Adalat AI is building an end-to-end justice tech stack that automates manual and clerical pain points in courtrooms, giving judges back time to focus on what matters most: decision-making and delivering justice. Our solutions - from AI-powered transcription in Indian languages to case-flow management and document navigation - are now deployed across 9 states, covering nearly 20% of India’s judiciary. Backed by leading technology companies and funders, and incubated at MIT and Oxford, Adalat AI is working to eliminate judicial delays and expand access to timely justice. Founded by a team with backgrounds in law, technology, and economics from Harvard, Oxford, MIT, and IIIT Hyderabad, we are scaling rapidly across India and the Global South.

Role Overview

We’re hiring a Data Mining Associate to power the backbone of our Legal Data Intelligence systems. In this role, you’ll work at the intersection of raw data acquisition and ML engineering, transforming messy, unstructured sources into high-quality, consumable datasets optimised for Large Language Models (LLMs).

You’ll collaborate closely with ML engineers, responding to data requests and building reliable pipelines that ensure they always have access to clean, structured, and context-rich data for training and evaluation.

This isn’t just scraping — it’s about engineering scalable data mining workflows that fuel next-gen AI.

Key Responsibilities

Partner with ML engineers to understand data needs and design mining pipelines that deliver training-ready datasets.
Collect, clean, and normalise unstructured data from legal, regulatory, and public sources into structured formats tailored for LLM workflows.
Maintain and optimise Python-based data mining systems that handle real-world data complexity.
Monitor pipeline health, anticipate changes in source structures, and build resilience against disruptions.
Document data lineage and transformation processes to ensure traceability, reproducibility, and quality control.
Support annotation and feedback loops, enabling iterative improvements to model performance.

Qualifications

Have strong Python and data engineering skills with a hacker’s mindset for extracting insights from difficult sources.
Understand how to make raw data consumable for ML/LLMs, not just collected.
Are comfortable with HTML parsing, selectors, APIs, and dynamic content handling.
Can navigate real-world constraints: proxies, captchas, rate limits, messy edge cases.

Bonus:
Have worked with tools like BeautifulSoup, Scrapy, Selenium, or Playwright for mining.
Familiarity with LLM data preprocessing (tokenization, deduplication, filtering) and/or cloud data orchestration.

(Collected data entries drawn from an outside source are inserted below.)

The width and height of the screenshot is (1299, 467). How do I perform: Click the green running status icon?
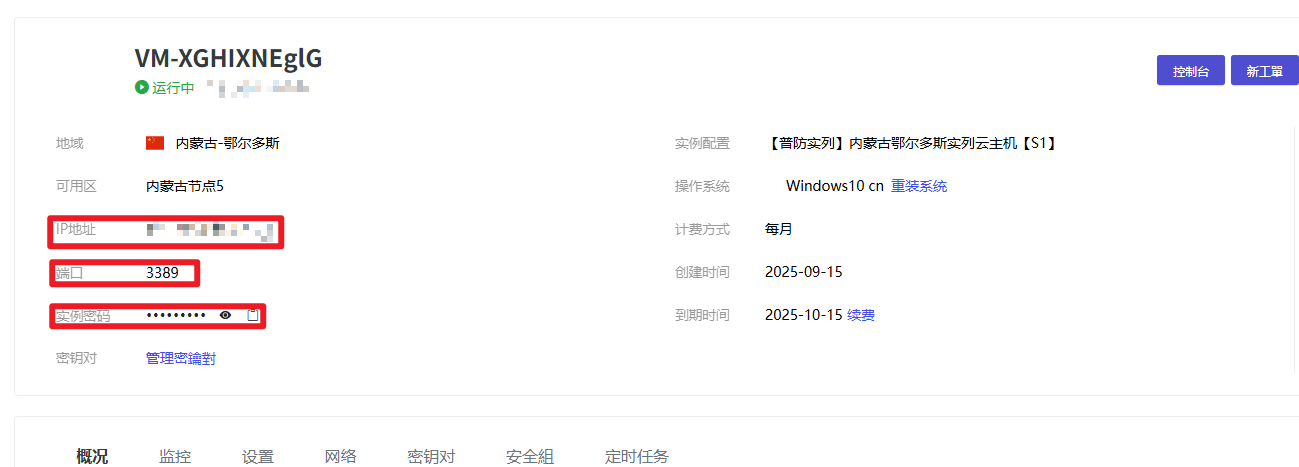click(x=142, y=87)
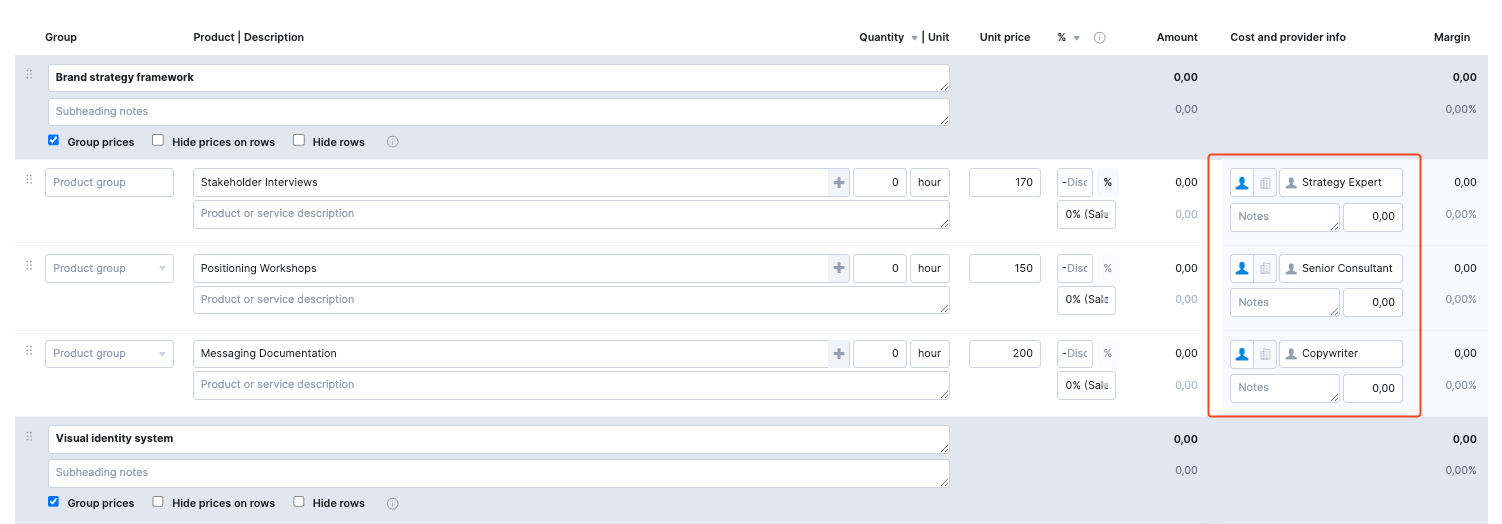Click plus icon beside Messaging Documentation
This screenshot has height=524, width=1502.
click(x=839, y=354)
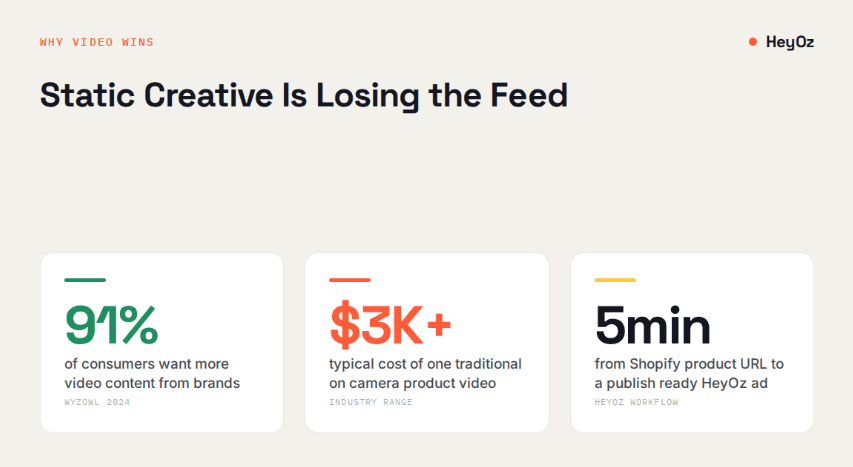This screenshot has width=853, height=467.
Task: Click the INDUSTRY RANGE source caption
Action: [371, 402]
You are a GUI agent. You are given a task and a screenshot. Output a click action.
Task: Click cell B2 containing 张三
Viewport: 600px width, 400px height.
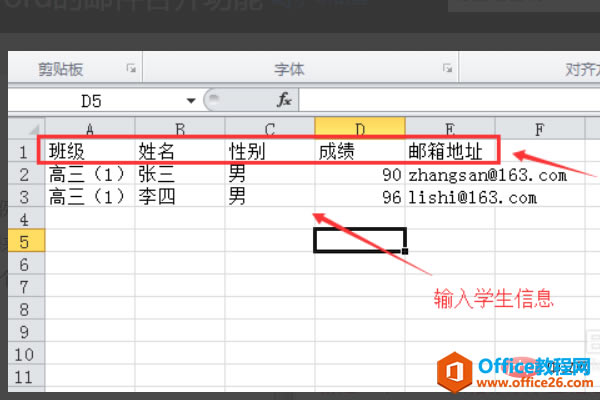(x=180, y=174)
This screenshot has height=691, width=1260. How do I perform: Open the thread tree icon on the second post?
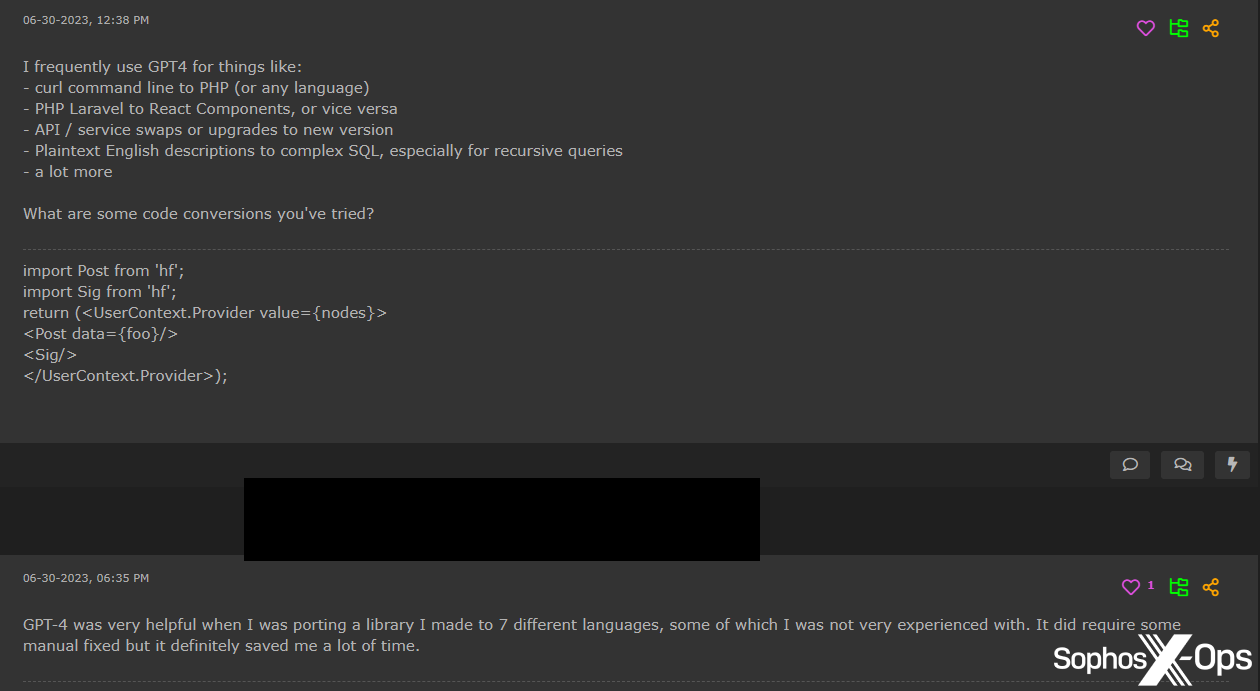coord(1179,587)
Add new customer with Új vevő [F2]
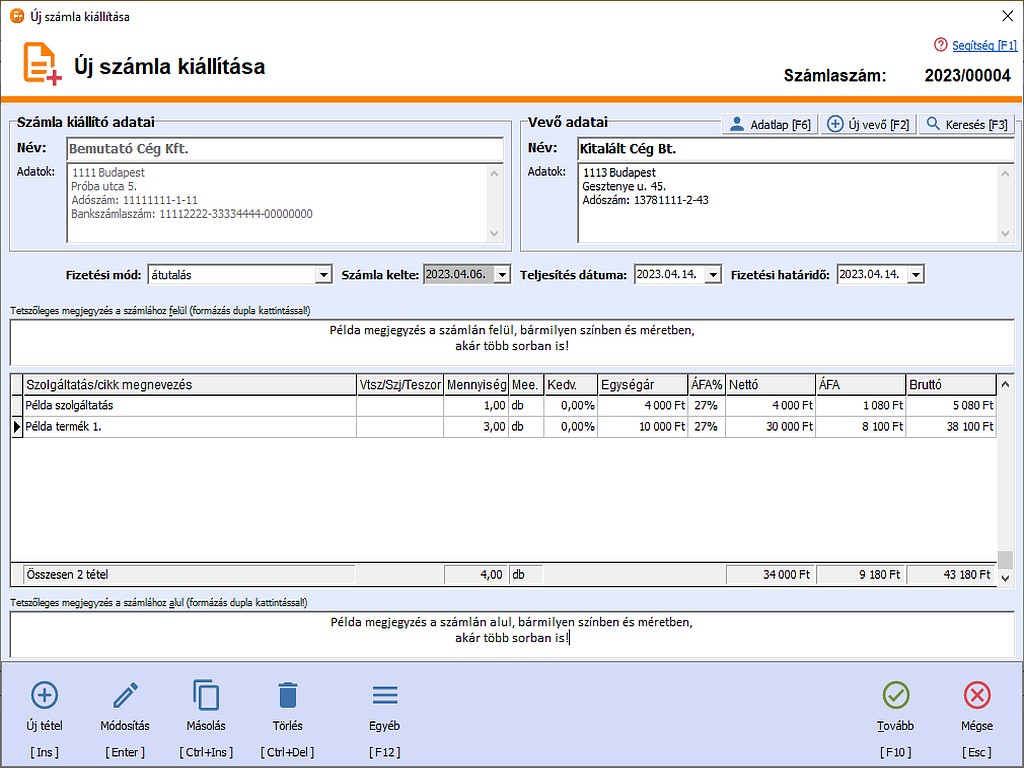 pyautogui.click(x=867, y=125)
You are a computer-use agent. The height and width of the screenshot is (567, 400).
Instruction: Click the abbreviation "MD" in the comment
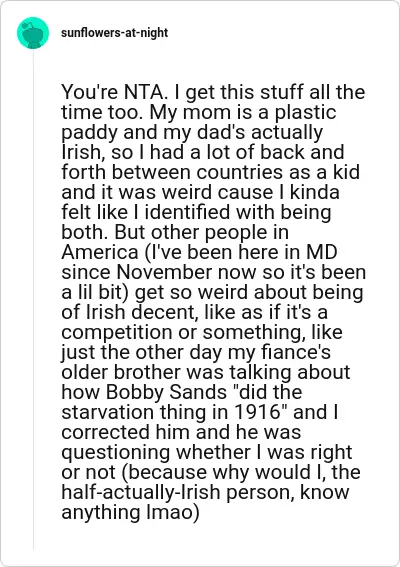click(x=322, y=252)
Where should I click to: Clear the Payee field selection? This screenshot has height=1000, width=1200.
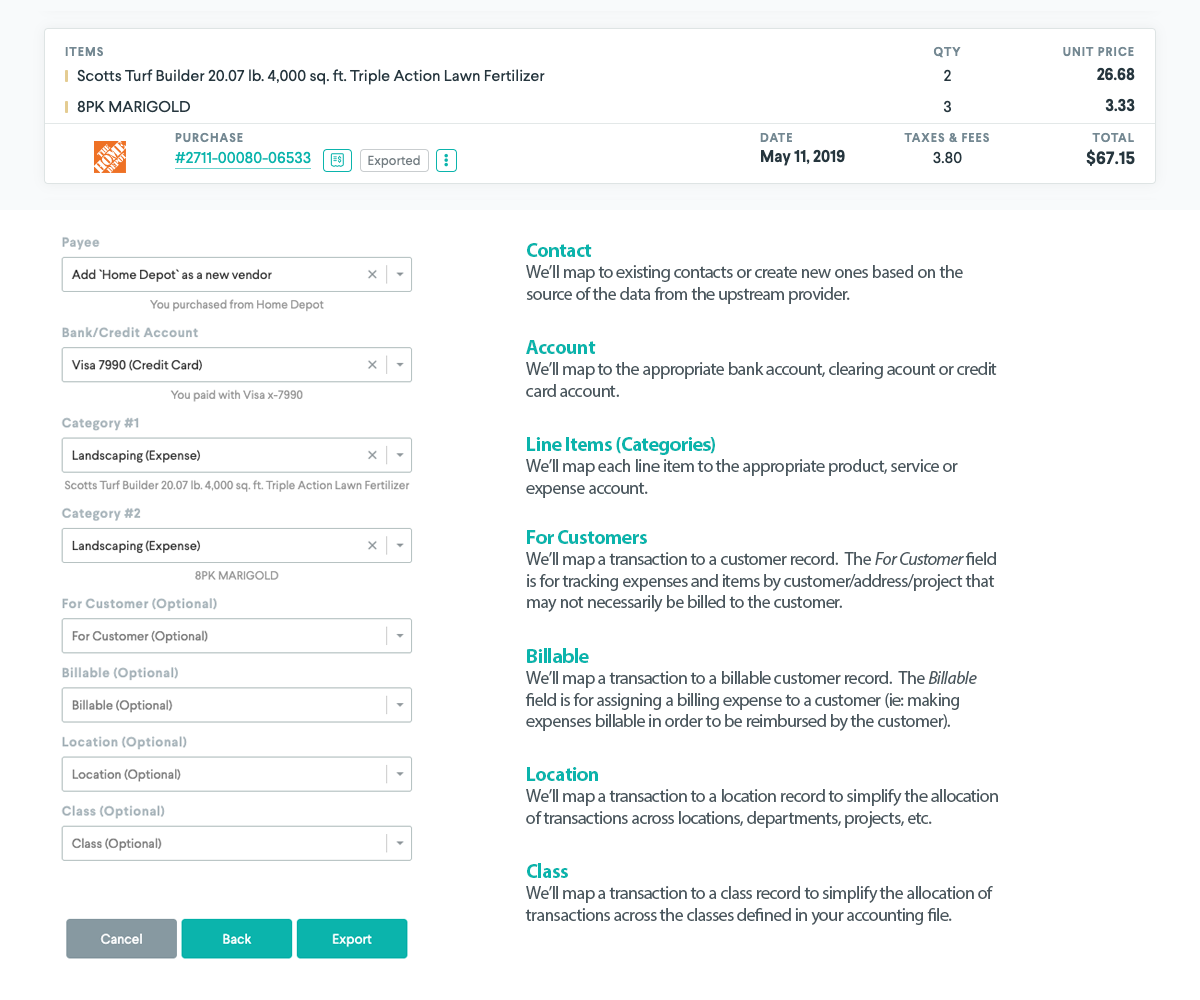[372, 274]
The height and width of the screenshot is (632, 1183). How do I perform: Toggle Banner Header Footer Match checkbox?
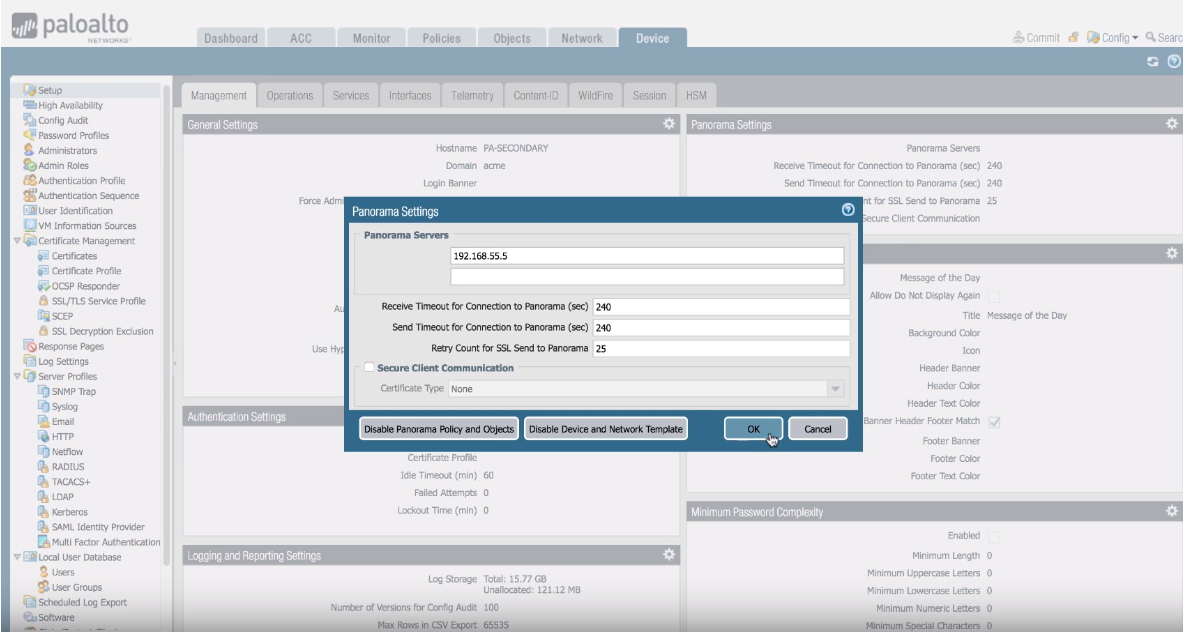click(x=994, y=422)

What You Will Achieve in a Year

Built and owned production-grade data mining pipelines that reliably feed critical legal datasets into LLM training workflows.
Transformed millions of raw, unstructured documents into clean, structured, and labeled datasets consumed directly by our ML stack.
Established data quality and lineage standards that allow ML engineers to trace every token in a model back to its source.
Designed reusable data preprocessing components (deduplication, filtering, normalization) that improve model performance at scale.
Partnered closely with ML engineers to shape the feedback loop between mined data and model evaluation, helping steer product-level AI behavior.